Intel Corporation INTC shares are retreating to a one-month low following the chipmaker's lukewarm third-quarter results.

The Intel Analysts: BofA Securities analyst Vivek Arya downgraded Intel from Neutral to Underperform and reduced the price target from $60 to $45.

Benchmark analyst Reuben Roy has a Market Weight rating.

Rosenblatt Securities analyst Hans Mosesmann reiterated a Sell rating and lowered the price target from $45 to $40.

Mizuho Securities analyst Vijay Rakesh maintained a Buy rating and nudged the price target down from $63 to $60.

Needham analyst Quinn Bolton maintained a Hold rating.

Raymond James analyst Chris Caso reiterated a Market Perform rating.
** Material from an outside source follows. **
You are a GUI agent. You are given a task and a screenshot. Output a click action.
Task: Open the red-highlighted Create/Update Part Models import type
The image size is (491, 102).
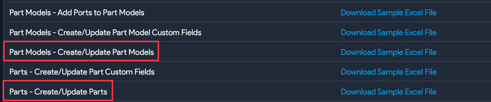tap(81, 52)
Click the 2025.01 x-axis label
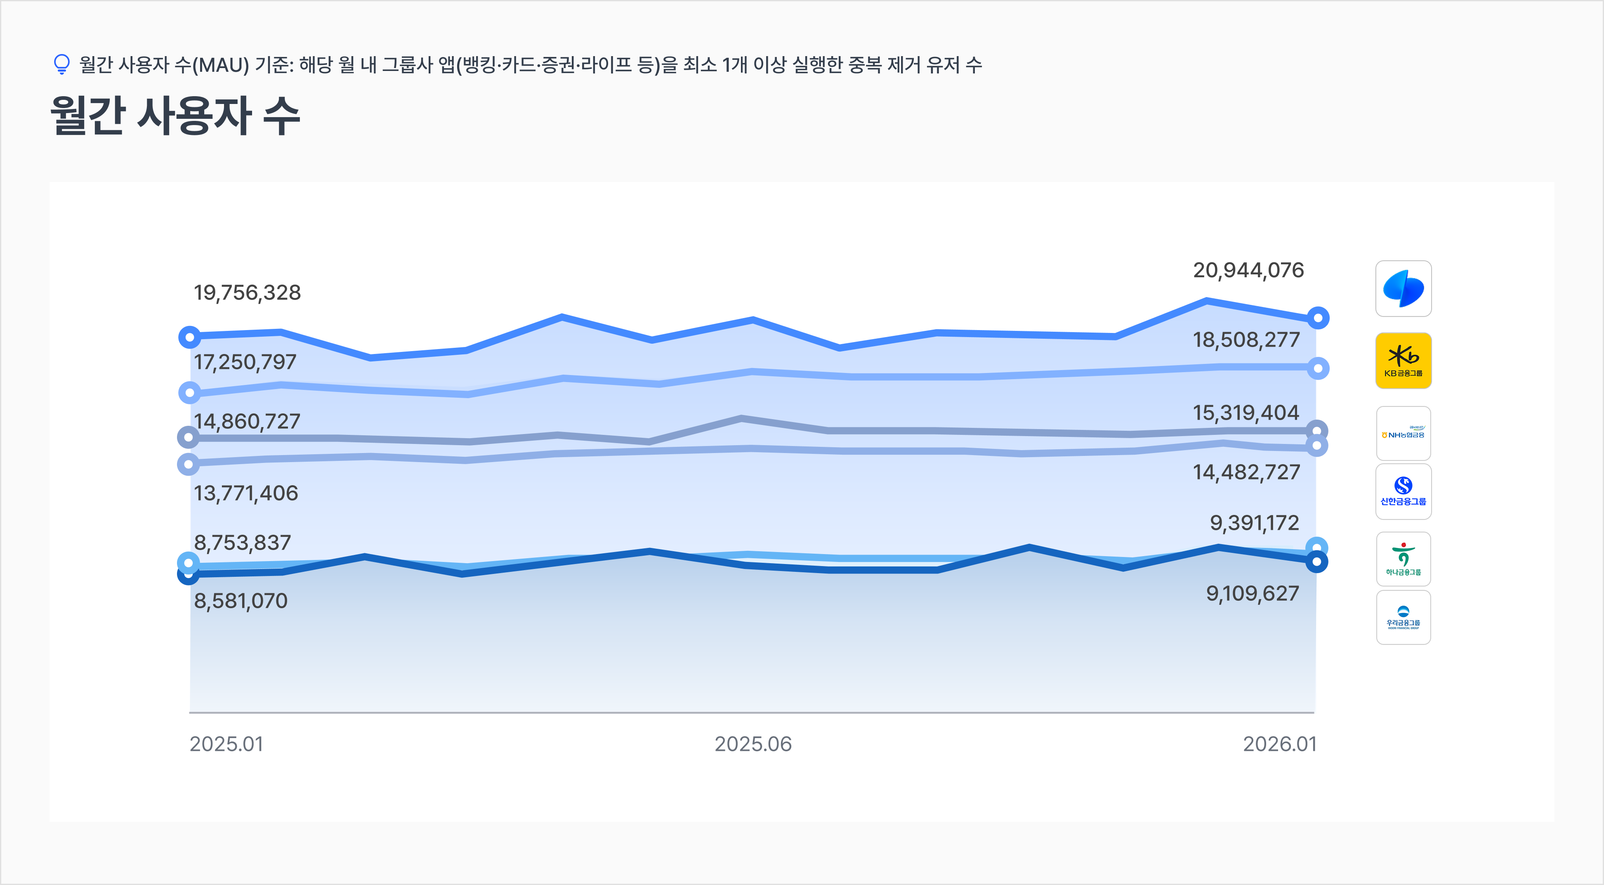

UBS analyst Timothy Arcuri maintained a Buy rating and trimmed the price target from $67 to $62.

Morgan Stanley analyst Joseph Moore maintained an Equal-weight rating and reduced the price target from $61 to $56.

BofA On 3 Structural Issues: The weak results for the second half highlight three structural issues for Intel, Arya said: a lack of a plan to fix manufacturing challenges for next-gen 7nm; mix pressure; and increasing competition from nimbler fabless competitors. 

The mix pressure is a result of demand moving from Intel's profitable enterprise PC/server markets to more competitive cloud/consumer markets, the analyst said. 

Third-quarter data center revenue missed estimates by 4%, he said. 

"The uncertainty of roadmap execution could continue to erode INTC's 80-85% value share in PC/data center markets and constrain EPS growth," Arya said. 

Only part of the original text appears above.